Assuming, arguendo, that Dewees' Complaint is frivolous and that the Defendants are entitled to attorney's fees, we must agree with the Plaintiff that the Defendants have not met their burden to prove the reasonableness of the fees requested. The Defendants have requested $8,206.67 in attorney's fees and $808.02 in costs. They indicated in their brief that the attorney's fees were calculated using an hourly rate of $100.00. However, the Defendants have provided no evidentiary support for their requests. A defendant bears the burden to prove the reasonableness of the fees he has requested and "must `submit evidence supporting the hours worked and rates claimed.'" Rode v. Dellarciprete, 892 F.2d 1177, 1183 (3d Cir. 1990) ( quoting Hensley v. Eckerhart, 461 U.S. 424, 433, 103 S. Ct. 1933, 1939, 76 L. Ed. 2d 40, 50 (1983)). Once he has done so, the burden shifts to the plaintiff to "challenge" the reasonableness of the fees requested through "affidavit or brief" specific enough to put the Defendant on notice as to the fees contested. Rode, 892 F.2d at 1183. In the instant case, the Defendants have failed to carry their burden and we cannot grant them attorney's fees under § 1988.
With regard to their motion pursuant to § 1927, the Defendants argue that attorney's fees should be awarded for the time that they spent preparing their motion for summary judgment because Plaintiff's attorney should have know that there was no basis for him to oppose their motion. In order to award attorney's fees under § 1927, we must find that the Plaintiff's attorney acted with "willful bad faith." Ford, 790 F.2d at 347. The Defendants have not made an attempt to show that Plaintiff's attorney acted with "willful bad faith" by not moving to voluntarily dismiss the action prior to their motion for summary judgment. Further, although the merits of Plaintiff's Complaint may be questionable, we cannot find that his attorney's failure to move for a voluntary dismissal at the time desired by the Defendants rises to the level of a "`serious and studied disregard for the orderly process of justice'" on the part of Plaintiff's attorney. Id. ( quoting Overnite Transportation Co. v. Chicago Industrial Tire Co., 697 F.2d 789, 795 (7th Cir. 1983)).
Finally, the Defendants request attorney's fees as sanctions under Rule 11. They invite us to infer that Plaintiff had an improper motive in bringing his suit because he had filed another civil rights action that was pending at the time this current suit was filed. They also argue that there was no evidentiary support for Plaintiff's claims. First, the Defendants have offered no evidence to show that the Plaintiff's motive for filing his suit was improper.
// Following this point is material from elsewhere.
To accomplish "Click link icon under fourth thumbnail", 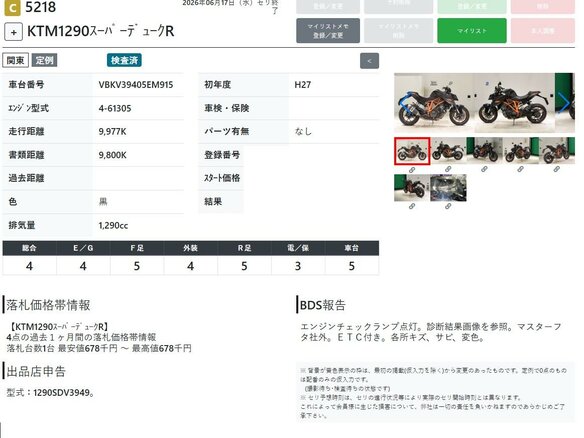I will coord(520,169).
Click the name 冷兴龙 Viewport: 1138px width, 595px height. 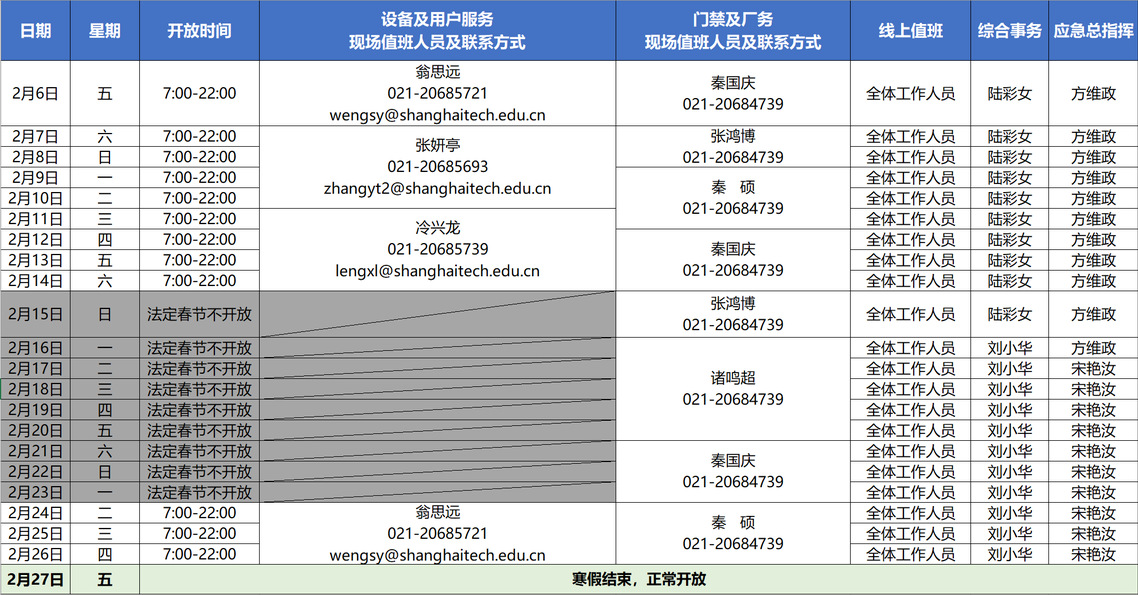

Second, Plaintiff has voluntarily dismissed his claims. "[A] party who seeks Rule 11 sanctions based upon allegations in a complaint, cannot wait until the action has been voluntarily dismissed by the opposing party because the party who voluntarily dismisses a case has withdrawn the offending pleading by dismissing the case." Morroni v. Gunderson, 169 F.R.D. 168, 171 (M.D.Fla. 1996) ( citing Photocircuits Corp. v. Marathon Agents, Inc., 162 F.R.D. 449 (E.D.N.Y. 1995)); see also Hockley by Hockley v. Shan EnterprisesLtd Partnership, 19 F.Supp.2d 235, 240 D.N.J. 1998). Therefore, we will deny the Defendants' request for attorney's fees under Rule 11 and enter an appropriate order.
ORDER
AND NOW, this 26th day of August, 2005, it is ordered that:
1. The Defendants' motion for attorney's fees (doc. 43) is denied.
2. The Plaintiff's motion to strike (doc. 49) is dismissed as moot.